Für Makler Rivera Hidalgo werden die goldenen Zeiten, in denen sich Reihenhäuser in der ersten Strandreihe für mehrere Millionen Euro verkauft haben, nie wieder zurückkommen. Sein nur spärlich eingerichtetes Maklerbüro Encasa liegt in einem der bisherigen Avantgarde-Vororte von Palma, Ciutat Jardi. Hier, weit weg von Ballermann & Co, leben Ausländer unter Einheimischen. Strandbuden und Hotels gibt es kaum. „Früher kosteten hier die kleinen Fischerhäuser zwischen 800.000 und 1,5 Millionen Euro, jetzt kann man sie auch schon für 500.000 Euro haben, wenn der Besitzer einmal unter Druck geraten ist“, sagt Rivera Hidalgo.

Begünstigte Neubauten

Zu allem Überfluss erhöhte die klamme Regierung der Balearen jetzt auch noch die Grunderwerbsteuer: Der Tarif steigt progressiv, von sieben Prozent bei Objekten bis 300.000 Euro bis hin zu zehn Prozent, die auf einen Kaufpreis fällig werden, der 700.000 Euro übersteigt.

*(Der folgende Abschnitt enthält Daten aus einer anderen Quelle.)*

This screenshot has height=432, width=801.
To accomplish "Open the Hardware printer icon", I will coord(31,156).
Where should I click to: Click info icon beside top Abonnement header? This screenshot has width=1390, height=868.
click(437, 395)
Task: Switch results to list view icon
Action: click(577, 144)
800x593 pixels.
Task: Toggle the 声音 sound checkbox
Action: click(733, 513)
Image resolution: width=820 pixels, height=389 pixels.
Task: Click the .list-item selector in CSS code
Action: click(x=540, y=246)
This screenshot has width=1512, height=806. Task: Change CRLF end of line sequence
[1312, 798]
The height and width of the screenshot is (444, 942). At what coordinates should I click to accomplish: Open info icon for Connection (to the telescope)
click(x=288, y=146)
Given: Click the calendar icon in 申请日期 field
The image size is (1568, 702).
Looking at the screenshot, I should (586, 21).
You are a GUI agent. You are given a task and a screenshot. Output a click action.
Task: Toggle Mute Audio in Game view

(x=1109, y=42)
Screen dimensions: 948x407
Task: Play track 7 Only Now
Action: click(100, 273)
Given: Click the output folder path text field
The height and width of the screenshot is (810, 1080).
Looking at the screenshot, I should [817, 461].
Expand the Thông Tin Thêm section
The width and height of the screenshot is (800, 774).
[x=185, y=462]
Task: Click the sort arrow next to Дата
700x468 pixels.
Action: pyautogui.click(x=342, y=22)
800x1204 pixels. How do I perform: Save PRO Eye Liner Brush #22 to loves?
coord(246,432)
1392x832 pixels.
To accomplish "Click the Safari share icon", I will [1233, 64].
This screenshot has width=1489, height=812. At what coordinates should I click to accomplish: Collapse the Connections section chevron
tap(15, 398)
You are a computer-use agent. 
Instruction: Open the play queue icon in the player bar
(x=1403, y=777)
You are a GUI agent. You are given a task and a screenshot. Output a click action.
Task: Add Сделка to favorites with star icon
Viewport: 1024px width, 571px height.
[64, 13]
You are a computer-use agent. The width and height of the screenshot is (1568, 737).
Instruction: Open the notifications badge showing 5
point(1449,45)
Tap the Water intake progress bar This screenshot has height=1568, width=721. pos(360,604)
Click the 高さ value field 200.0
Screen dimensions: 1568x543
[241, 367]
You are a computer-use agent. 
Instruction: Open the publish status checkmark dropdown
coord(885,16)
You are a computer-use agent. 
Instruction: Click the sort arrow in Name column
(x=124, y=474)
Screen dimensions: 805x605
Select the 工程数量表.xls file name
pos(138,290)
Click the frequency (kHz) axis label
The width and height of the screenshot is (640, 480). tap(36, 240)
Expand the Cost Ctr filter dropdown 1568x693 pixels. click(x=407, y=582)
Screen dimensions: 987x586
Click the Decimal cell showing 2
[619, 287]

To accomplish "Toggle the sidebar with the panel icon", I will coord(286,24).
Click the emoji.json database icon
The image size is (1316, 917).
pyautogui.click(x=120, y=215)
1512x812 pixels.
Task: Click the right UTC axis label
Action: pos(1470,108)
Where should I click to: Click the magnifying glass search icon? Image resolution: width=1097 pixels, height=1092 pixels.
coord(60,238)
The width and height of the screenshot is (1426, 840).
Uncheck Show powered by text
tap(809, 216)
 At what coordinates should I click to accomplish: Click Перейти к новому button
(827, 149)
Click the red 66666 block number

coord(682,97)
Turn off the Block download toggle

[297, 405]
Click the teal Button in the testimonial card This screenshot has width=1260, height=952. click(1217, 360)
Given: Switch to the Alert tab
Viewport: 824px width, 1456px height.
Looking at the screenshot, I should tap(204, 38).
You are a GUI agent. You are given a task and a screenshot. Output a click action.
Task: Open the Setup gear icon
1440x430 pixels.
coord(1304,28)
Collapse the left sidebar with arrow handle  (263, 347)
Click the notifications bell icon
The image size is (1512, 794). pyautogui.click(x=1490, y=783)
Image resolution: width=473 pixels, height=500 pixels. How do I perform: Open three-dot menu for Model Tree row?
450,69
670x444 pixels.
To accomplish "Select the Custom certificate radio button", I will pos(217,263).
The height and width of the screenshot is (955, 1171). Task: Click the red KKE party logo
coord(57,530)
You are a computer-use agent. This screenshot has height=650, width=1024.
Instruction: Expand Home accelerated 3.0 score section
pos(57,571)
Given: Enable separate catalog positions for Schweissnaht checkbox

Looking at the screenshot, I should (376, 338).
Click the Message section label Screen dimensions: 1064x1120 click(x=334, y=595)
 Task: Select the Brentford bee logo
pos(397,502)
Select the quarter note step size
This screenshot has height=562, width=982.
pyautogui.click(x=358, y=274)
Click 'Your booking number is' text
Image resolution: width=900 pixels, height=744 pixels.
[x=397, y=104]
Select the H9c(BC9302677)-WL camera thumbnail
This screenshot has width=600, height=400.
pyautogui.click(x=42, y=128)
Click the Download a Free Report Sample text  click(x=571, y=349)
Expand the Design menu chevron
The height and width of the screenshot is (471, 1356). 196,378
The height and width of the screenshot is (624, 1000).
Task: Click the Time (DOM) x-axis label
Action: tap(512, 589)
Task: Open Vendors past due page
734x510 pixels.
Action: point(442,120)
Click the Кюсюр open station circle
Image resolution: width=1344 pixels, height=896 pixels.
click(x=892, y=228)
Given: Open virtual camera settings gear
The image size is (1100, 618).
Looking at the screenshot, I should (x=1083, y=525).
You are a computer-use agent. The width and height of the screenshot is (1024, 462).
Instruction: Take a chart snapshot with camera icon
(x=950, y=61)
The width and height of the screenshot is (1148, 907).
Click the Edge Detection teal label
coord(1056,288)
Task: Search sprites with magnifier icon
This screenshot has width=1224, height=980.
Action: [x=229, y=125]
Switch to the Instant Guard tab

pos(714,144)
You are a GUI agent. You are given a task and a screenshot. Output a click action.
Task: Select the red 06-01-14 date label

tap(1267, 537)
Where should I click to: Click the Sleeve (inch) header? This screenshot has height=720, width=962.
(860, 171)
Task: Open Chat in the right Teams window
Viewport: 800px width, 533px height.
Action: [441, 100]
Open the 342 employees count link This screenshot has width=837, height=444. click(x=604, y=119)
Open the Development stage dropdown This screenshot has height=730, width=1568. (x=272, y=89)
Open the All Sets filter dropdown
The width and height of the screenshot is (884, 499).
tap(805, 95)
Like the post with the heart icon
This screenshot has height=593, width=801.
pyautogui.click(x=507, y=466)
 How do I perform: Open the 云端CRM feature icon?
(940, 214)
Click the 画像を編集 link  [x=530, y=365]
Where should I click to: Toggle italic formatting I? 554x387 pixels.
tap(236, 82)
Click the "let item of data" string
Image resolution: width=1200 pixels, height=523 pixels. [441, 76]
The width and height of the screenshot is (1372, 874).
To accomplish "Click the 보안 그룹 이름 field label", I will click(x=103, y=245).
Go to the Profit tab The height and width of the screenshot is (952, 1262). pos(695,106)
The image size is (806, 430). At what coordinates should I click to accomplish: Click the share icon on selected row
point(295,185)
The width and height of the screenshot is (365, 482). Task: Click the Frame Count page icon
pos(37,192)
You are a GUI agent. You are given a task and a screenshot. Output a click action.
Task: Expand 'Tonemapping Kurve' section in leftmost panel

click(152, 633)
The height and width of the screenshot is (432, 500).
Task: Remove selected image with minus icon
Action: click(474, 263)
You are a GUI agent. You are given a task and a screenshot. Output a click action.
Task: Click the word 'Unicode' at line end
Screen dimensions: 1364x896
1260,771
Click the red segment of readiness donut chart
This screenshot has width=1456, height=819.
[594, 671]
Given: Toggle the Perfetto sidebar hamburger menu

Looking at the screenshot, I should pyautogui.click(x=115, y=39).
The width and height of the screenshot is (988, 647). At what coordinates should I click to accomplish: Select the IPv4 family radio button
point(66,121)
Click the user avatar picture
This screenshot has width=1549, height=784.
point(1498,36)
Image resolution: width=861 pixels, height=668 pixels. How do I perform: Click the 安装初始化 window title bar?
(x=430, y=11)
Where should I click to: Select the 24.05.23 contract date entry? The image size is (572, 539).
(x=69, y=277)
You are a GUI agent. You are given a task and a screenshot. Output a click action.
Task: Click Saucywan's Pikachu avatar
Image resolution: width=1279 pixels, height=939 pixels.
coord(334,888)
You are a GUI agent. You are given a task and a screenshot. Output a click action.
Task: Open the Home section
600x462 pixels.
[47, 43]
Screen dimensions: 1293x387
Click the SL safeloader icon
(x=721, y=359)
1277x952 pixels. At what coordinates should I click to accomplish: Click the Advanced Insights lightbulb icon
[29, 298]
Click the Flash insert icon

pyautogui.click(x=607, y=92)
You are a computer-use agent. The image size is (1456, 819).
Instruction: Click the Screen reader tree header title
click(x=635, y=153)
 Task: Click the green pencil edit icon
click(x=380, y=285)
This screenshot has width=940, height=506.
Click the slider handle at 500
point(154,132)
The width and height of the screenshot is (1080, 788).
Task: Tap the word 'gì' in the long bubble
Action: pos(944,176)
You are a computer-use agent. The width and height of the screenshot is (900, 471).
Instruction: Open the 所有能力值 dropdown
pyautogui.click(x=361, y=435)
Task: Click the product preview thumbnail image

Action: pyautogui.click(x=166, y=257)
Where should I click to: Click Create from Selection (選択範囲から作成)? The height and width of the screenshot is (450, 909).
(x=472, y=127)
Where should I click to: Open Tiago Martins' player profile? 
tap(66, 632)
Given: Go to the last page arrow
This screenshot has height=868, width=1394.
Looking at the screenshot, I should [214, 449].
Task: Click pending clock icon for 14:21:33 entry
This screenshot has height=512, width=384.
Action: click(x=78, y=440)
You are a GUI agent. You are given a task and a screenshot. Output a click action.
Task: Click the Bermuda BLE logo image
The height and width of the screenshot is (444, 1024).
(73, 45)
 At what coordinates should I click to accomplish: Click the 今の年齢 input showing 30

Begünstigt sind Verkäufe von Neubauten, auf sie werden nur vier Prozent Mehrwertsteuer fällig. So will die Regierung die Zahl der leer stehenden Neubauten drücken. Ein weiteres Bonbon für Käufer: Wer 2012 in Spanien eine Immobilien erwirbt, muss beim Verkauf nur den halben Gewinn versteuern. Einige deutsche Finanzämter interpretieren das Doppelbesteuerungsabkommen mit Spanien allerdings so, dass auch sie die Veräußerungsgewinne Deutscher in Spanien besteuern dürfen, sofern sie die niedrigere spanische mit der deutschen Steuer verrechnen.

Kopfzerbrechen sollte dies Käufern allerdings in näherer Zukunft kaum bereiten. Weil die Preise weiter fallen, dürfte es noch dauern, ehe sie mit ihrer Immobilie nennenswert in die Gewinnzone kommen.